ACTION ITEM: Of all the lines in the entries below, give again exactly those starting at the line containing "You are a computer-use agent. The" and ending at the line containing "Given: View the", both ends included, and no others.

DATA SUPPLIED:
BEGIN
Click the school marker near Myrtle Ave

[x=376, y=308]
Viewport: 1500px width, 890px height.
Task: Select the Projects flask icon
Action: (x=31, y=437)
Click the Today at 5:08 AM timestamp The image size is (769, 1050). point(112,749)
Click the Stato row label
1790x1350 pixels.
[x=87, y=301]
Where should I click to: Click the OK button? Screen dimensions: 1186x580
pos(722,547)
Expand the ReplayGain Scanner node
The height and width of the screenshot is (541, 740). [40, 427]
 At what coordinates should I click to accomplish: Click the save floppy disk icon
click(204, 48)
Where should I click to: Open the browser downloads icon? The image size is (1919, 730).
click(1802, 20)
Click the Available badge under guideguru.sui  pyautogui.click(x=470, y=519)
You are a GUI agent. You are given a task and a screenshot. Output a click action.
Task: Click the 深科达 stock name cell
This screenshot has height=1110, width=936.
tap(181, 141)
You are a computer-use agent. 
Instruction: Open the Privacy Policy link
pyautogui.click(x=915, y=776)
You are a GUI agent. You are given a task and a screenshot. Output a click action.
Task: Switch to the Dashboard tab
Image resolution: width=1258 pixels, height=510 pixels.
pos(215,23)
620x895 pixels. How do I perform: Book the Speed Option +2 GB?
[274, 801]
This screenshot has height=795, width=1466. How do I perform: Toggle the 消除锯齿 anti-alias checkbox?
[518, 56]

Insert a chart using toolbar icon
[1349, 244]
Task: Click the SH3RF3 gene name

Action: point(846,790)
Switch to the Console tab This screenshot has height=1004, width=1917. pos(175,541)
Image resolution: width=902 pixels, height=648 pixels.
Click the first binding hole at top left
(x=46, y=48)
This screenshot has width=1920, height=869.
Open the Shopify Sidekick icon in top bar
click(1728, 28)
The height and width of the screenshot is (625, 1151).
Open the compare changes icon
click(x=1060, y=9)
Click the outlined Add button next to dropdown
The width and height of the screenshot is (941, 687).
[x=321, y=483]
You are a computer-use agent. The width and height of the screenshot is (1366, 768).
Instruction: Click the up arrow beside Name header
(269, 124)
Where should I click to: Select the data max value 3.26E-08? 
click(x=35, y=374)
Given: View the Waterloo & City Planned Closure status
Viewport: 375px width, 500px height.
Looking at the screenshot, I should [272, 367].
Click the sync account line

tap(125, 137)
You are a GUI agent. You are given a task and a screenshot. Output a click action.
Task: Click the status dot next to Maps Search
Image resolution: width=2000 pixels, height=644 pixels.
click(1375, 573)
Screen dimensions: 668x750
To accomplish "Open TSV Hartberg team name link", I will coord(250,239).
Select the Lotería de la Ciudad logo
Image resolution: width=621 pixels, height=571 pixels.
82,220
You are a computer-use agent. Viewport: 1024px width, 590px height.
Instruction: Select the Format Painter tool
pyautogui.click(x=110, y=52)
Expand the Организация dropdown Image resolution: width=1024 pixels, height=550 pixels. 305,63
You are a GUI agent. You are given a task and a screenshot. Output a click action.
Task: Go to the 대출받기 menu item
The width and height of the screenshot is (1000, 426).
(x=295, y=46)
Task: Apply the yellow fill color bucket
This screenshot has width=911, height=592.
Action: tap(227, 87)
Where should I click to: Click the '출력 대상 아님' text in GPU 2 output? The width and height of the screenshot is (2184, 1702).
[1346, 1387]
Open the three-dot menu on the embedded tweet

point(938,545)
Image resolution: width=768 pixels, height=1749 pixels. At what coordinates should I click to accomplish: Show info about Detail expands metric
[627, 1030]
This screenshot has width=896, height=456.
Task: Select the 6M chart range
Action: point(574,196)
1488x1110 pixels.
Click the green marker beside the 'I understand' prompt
END
RESULT OF THIS EXERCISE:
You are a computer-use agent. The width and height of the screenshot is (1366, 768).
Instruction: Click the up arrow beside Name header
(269, 124)
Where should I click to: Select the data max value 3.26E-08? 
click(x=35, y=374)
Given: View the Waterloo & City Planned Closure status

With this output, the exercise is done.